Before-class announcements:
Today, we go over the very basics of how the content of a web page is represented in HTML. We will learn some simple CSS, which lets us separate the content of the web page with how we want it to look; this separation will let us change both things independently of one another, which will help a lot when we’re quickly iterating over designs. For visual elements such as lines, circles and polygons, we will learn SVG.
Scott Murray’s “Interactive Data Visualization for the Web” has an entire chapter devoted to this. Scott has graciously managed to convince his publisher to put the entire book online. Still, you should totally buy it. It’s short, sweet, and only 25 bucks on Amazon.
In this course we will use HTML to create our data visualizations. HTML stands for “HyperText Markup Language”. 25 years ago, that used to be a meaningful description of what HTML actually did: it has links (hypertext), and it is a markup language. But in addition to links and markup, we will be using many other things from the HTML5 standard. Currently, you can use HTML5 to create graphics, audio, video, full-duplex communication between web browser and web server, and so on. As a result, I find it more accurate to think of HTML as “whatever it is that web browsers know how to interpret”, and just not think about the actual term, like cutting open a book or dialing a phone.
The important thing about HTML is that the markup is represented by elements, and that these elements are structured in a tree. An HTML element is a portion of the content that is surrounded by a pair of tags of the same name. Like this:
<strong>This is an HTML element.</strong>
In this element, strong
is the name of the tag; the open tag is <strong>
,
and the matching closing tag is </strong>
. The way you should
interpret this is that the text “This is an HTML element” should be
“strong”, for some strong (typically this will be bold text). HTML
elements can nest:
<strong>This is strong, and <u>this is underlined and
strong.</u></strong>
(Line breaks in HTML do not translate to line breaks in the rendered result.) In addition to the names, opening tags can contain extra information about the element. These are called attributes:
<a href="http://www.google.com">A link to Google's main page</a>
In this case, we’re using the a
element (which stood for “anchor”,
but now is almost universally used as a “link” — go figure). href
means “HTML reference”, which actually makes sense for a change. The
meaning given to each attribute changes from element to element. In
this case, the above element would be rendered as below:
We will use element attributes in pretty much very example from now
on. The most important ones are id
, class
, and
style
. The id
attribute gives the attribute a name, which can then
be used to access the element via Javascript (we’ll see how next
week). Think of it as making the element accessible via a global
variable. This is as convenient as a global variable, and potentially
just as confusing: needing lots of different element id
s might be
a sign that you could organize your code better (in the next weeks
we’ll learn about good practices like this). (The class
and style
attributes will be explained soon, in the CSS section below.)
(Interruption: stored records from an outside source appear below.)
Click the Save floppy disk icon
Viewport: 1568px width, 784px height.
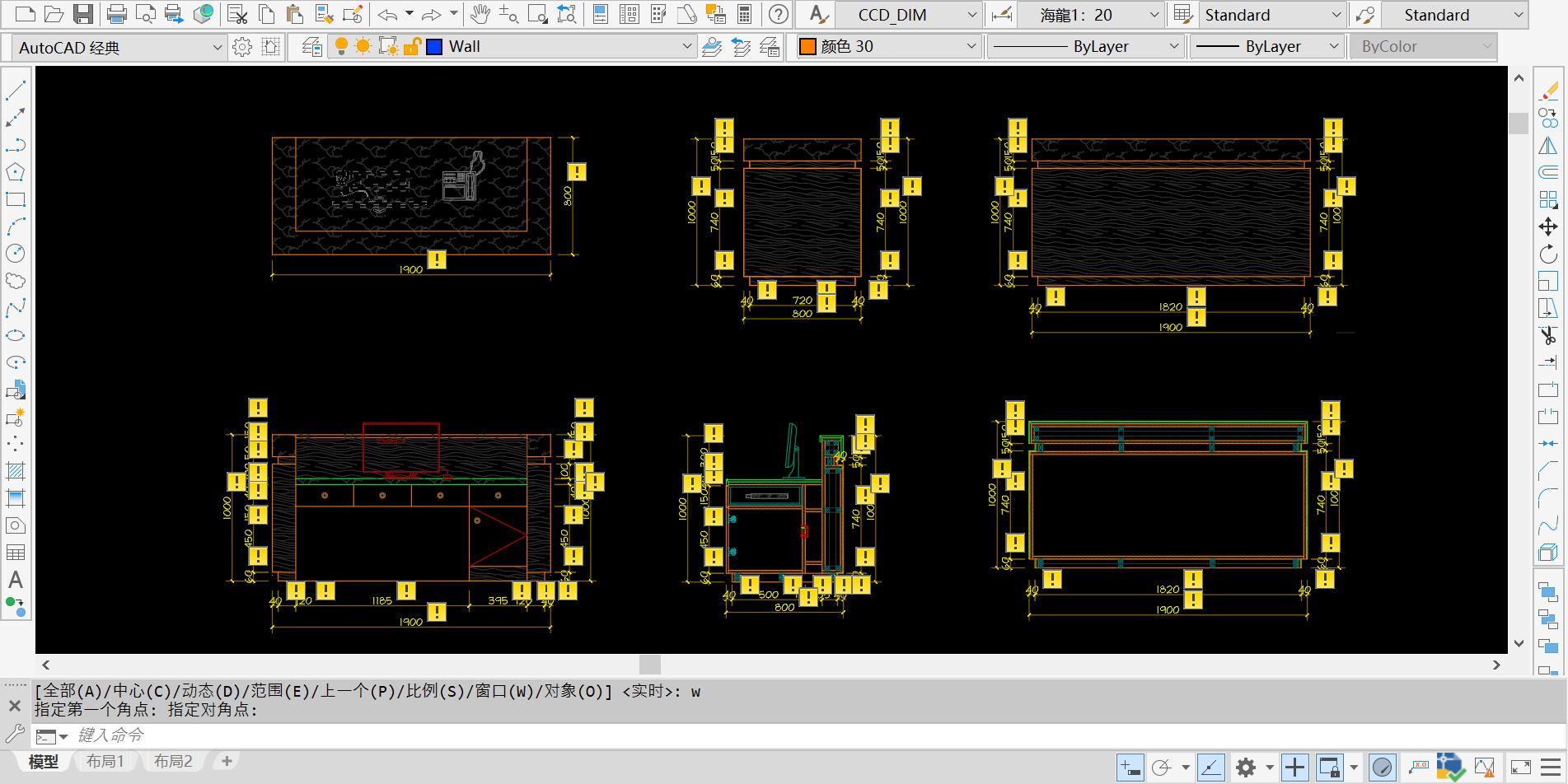point(82,14)
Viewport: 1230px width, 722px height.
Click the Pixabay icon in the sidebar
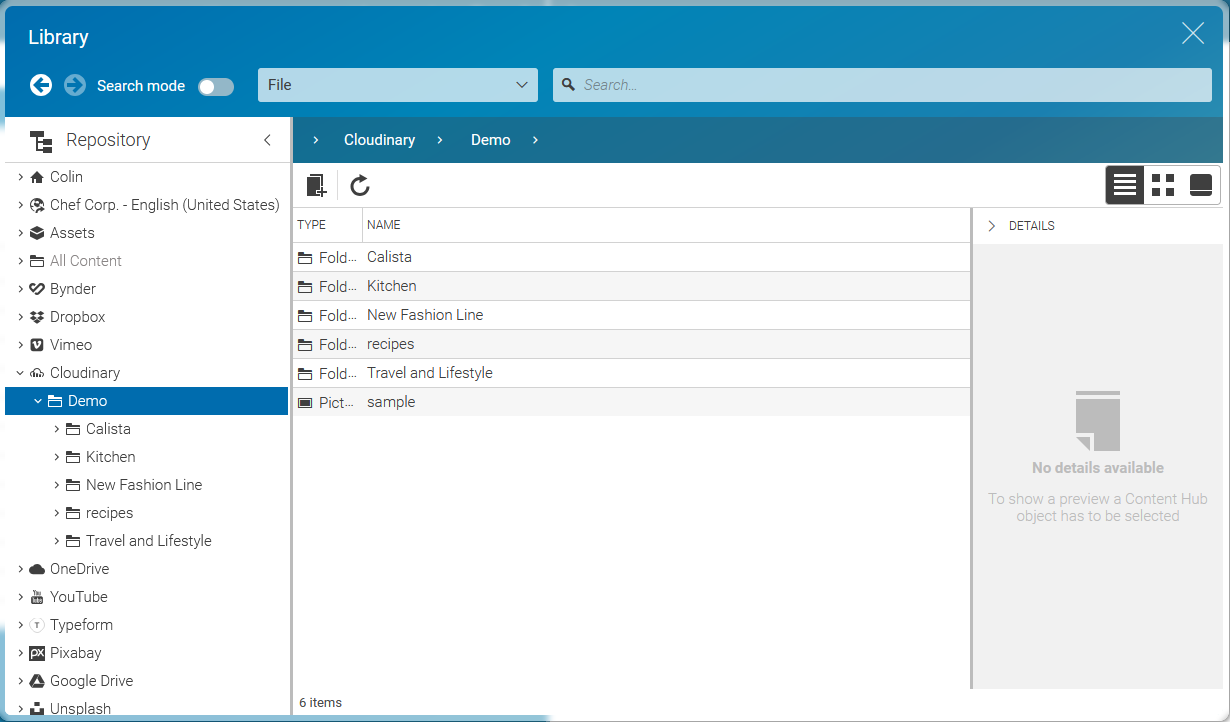click(x=38, y=652)
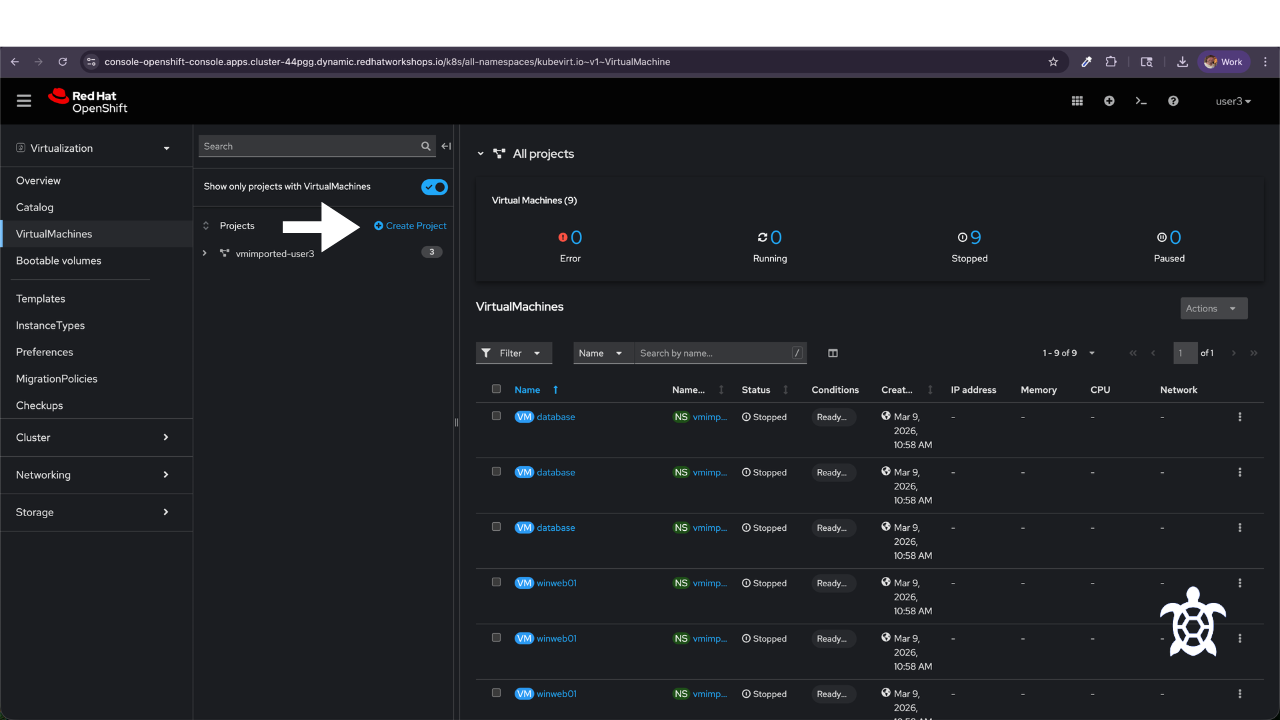
Task: Launch the web terminal icon
Action: click(x=1141, y=101)
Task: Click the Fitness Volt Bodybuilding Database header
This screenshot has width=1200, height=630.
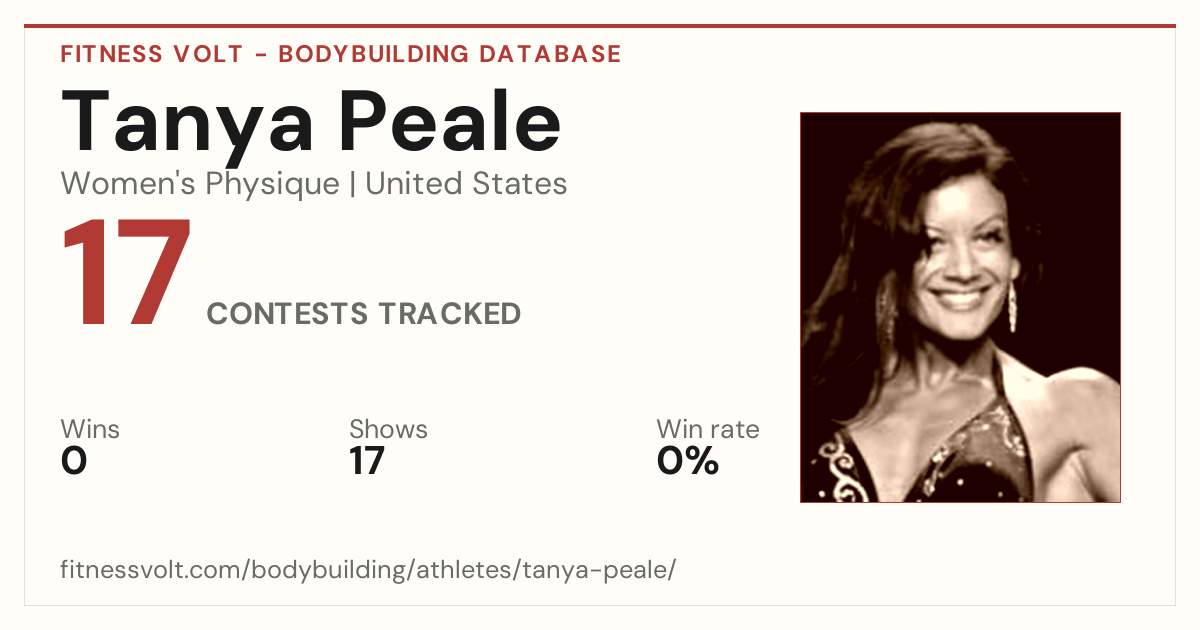Action: pyautogui.click(x=341, y=54)
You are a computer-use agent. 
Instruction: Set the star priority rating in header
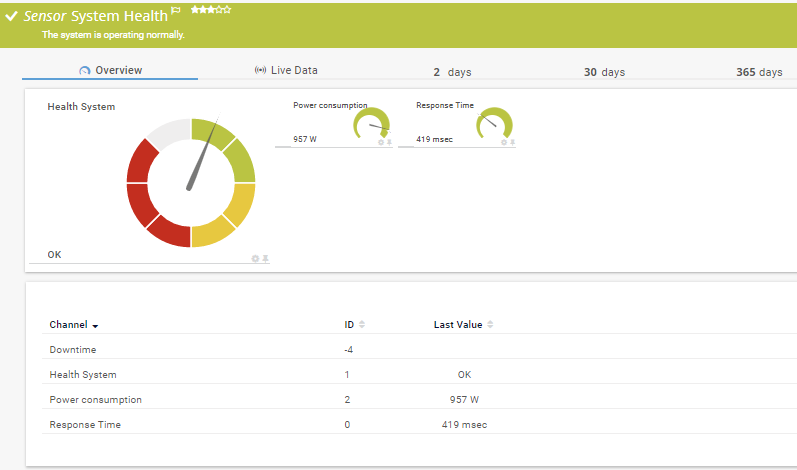[x=211, y=10]
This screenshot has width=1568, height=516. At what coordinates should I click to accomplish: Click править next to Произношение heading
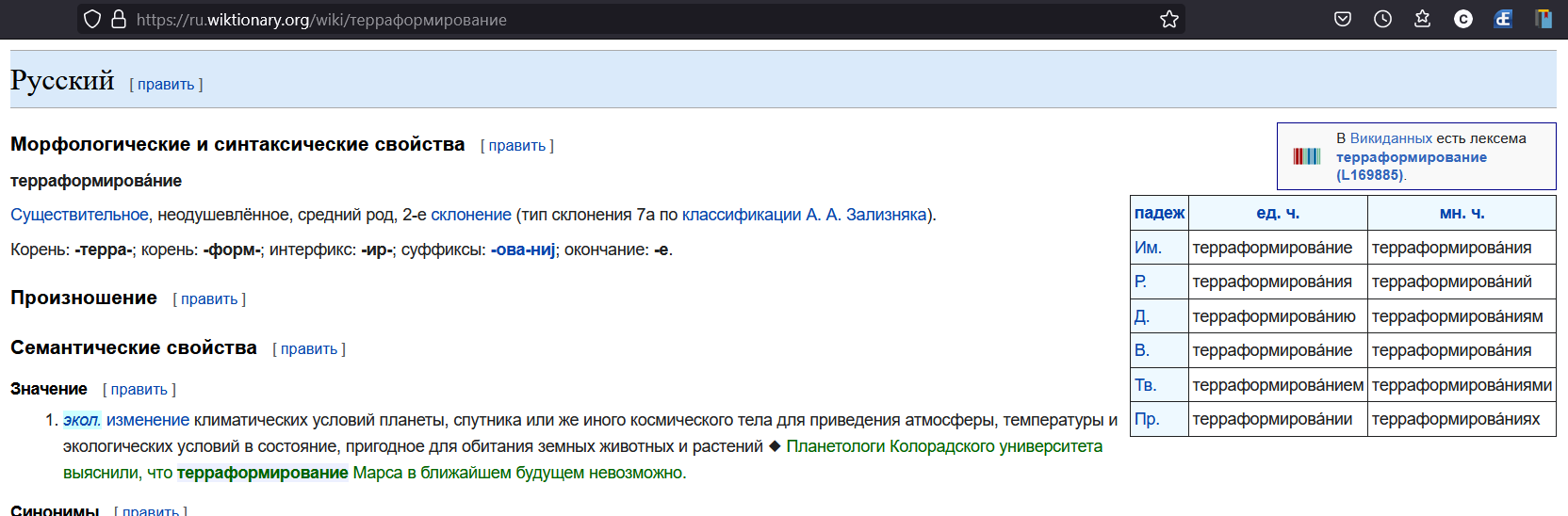209,298
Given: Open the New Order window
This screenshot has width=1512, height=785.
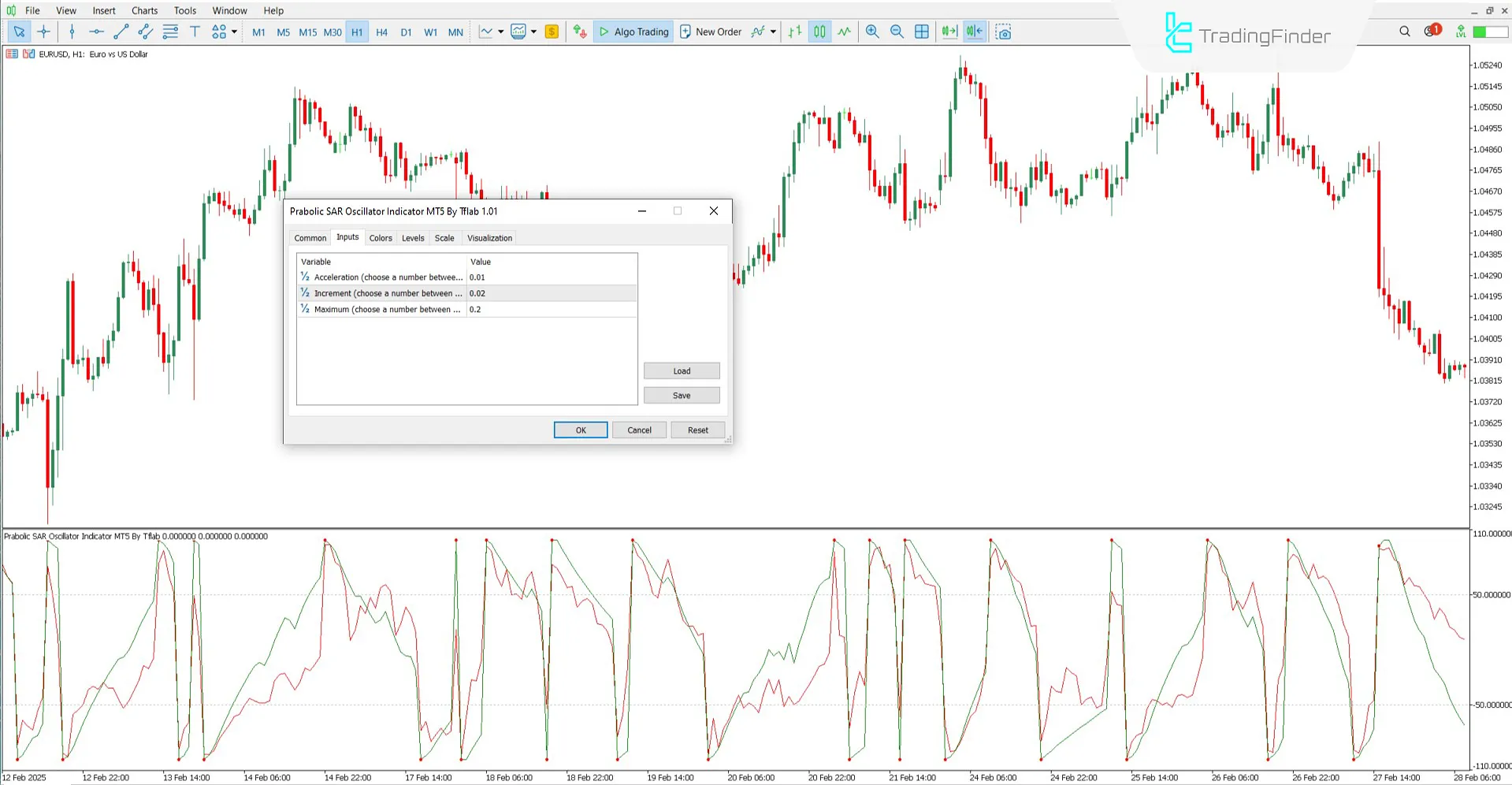Looking at the screenshot, I should point(711,32).
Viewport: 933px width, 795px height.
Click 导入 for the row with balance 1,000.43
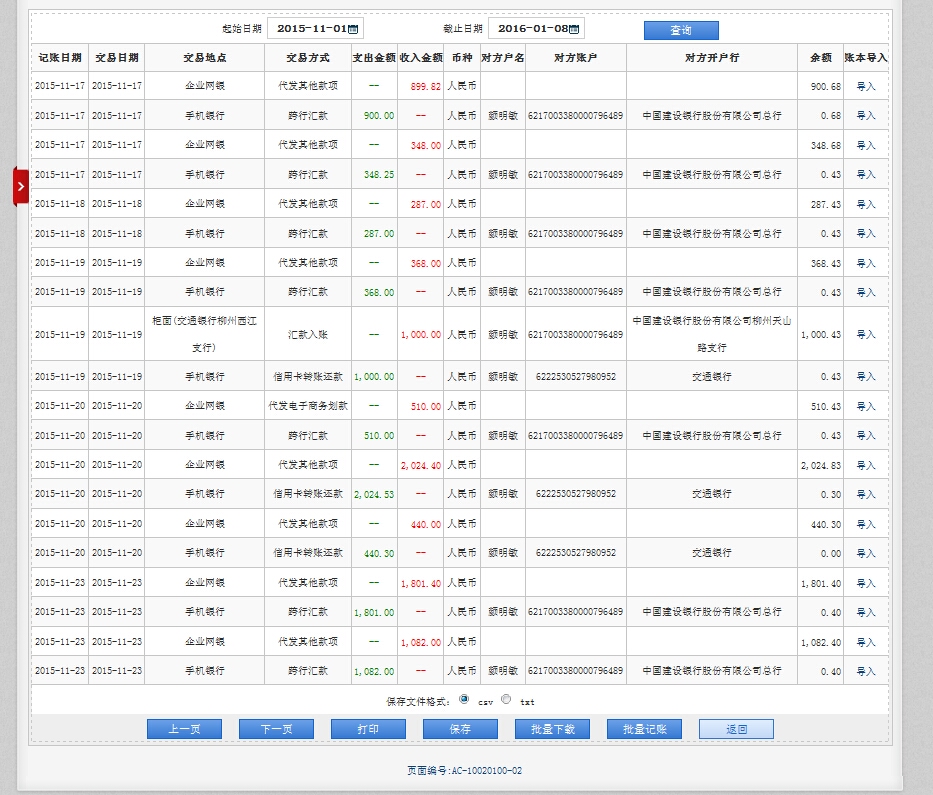click(865, 335)
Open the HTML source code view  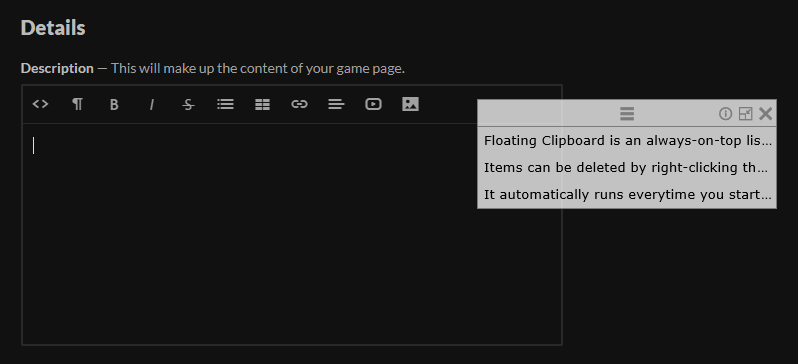tap(40, 104)
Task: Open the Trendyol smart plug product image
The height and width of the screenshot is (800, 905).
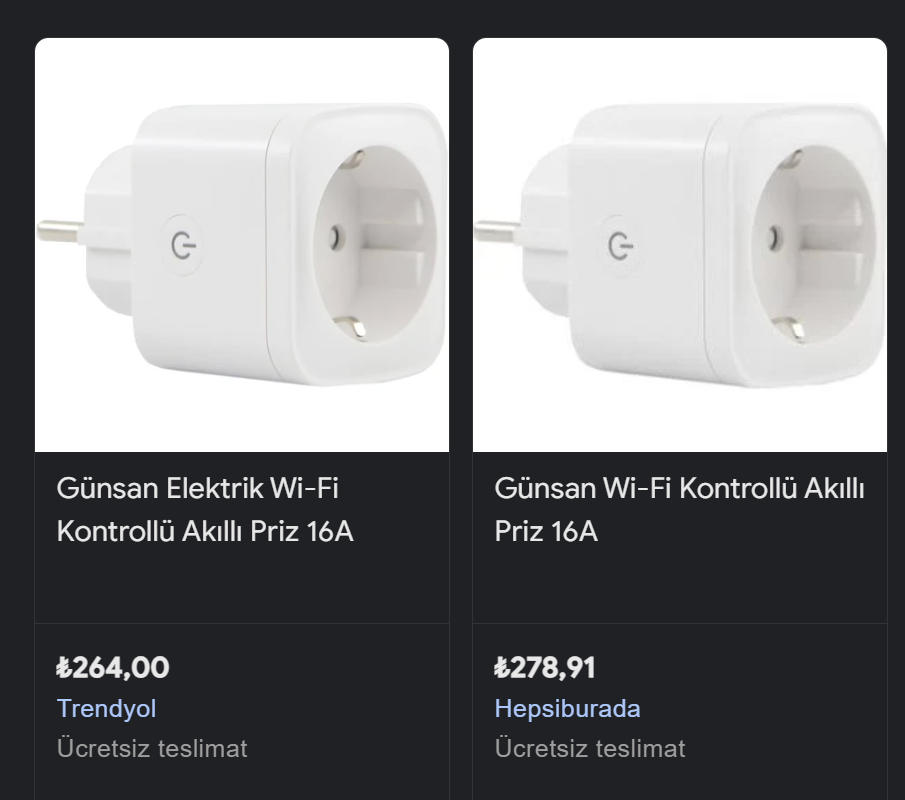Action: point(242,245)
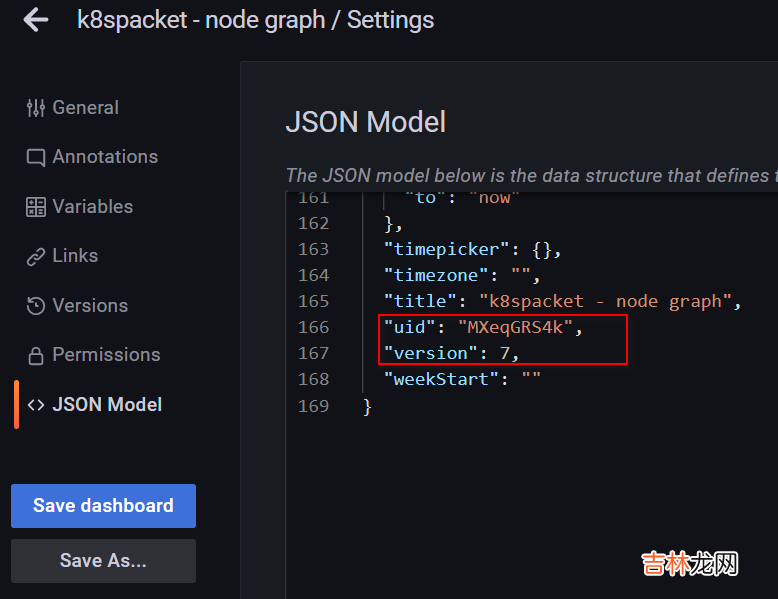Click the dashboard title line in JSON
This screenshot has width=778, height=599.
(x=560, y=301)
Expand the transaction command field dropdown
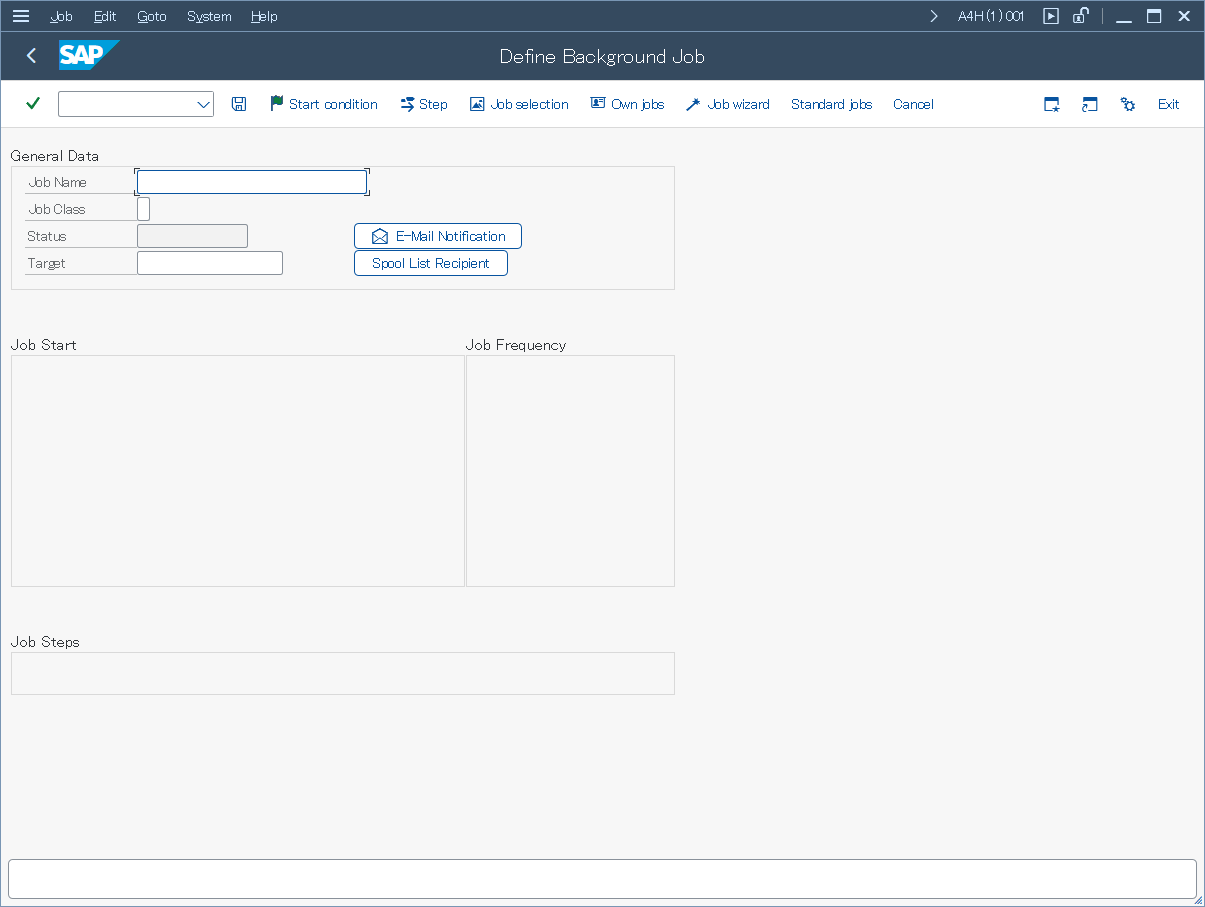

An HTML5 document has a little bit of necessary boilerplate that you should just copy and paste every time you need to get started (and no, you won’t get charged with plagiarism for this one bit.). Every HTML5 document you create in class should have this skeleton:
<!DOCTYPE html>
<html>
<head>
<meta charset="UTF-8"/>
<title>Ceci n'est pas un document HTML</title>
</head>
<body>
</body>
</html>
(The perceptive reader will note that the first line is not an element. It’s actually a document type declaration, which betrays the origin of HTML as a simplified version of SGML. You really don’t need to know about SGML.)
HTML5 documents need a header, and this header should in most cases include a charset declaration. We’ll always use UTF-8, so that when I write about the Blue Öyster Cult, you’ll be able to read it. (Actually, it’s because Mike Bostock used to love Unicode identifiers ಠ_ಠ. Ensuring we use the same character set as d3 will save ourselves some potential debugging trouble.)
Some elements rarely have internal content, and it becomes a bit of a
pain to type the closing tags every time. In that case, you can use
the following shorthand notation: <foo/>
is equivalent to
<foo></foo>
(you might have noticed that in the charset declaration above).
As we have seen above, a markup document
looks a lot like a tree: it has a root, the HTML
element, and
elements can have children that are containing elements themselves.
While HTML is a textual representation of a markup document, the DOM is a programming interface for it. DOM stands for “Document Object Model”, and in this class we will use “DOM” to mean the tree created by the web browsers to represent the document, and the API that they provide in order to access it. Today, we will not use the API part of it, but the examples we’ll go over in class will highlight the tree structure of the DOM.
Perhaps the most important habit you will learn in these first web lessons is the following: when in doubt, go to the Developer Tools. In this case, we’ll look at the Element tree, by clicking on the menu bar: View → Developer → Developer Tools. (Alternatively, you can right click on any part of the webpage, and choose “Inspect Element”)
Here’s a very simple separate web page, embedded inside this document:
Go ahead, play around with the element tree in there. If you want to see that page in a new tab, click here. Compare what you see with the source code, by clicking View → Developer → View Source, or right-click on the webpage, and View Page Source.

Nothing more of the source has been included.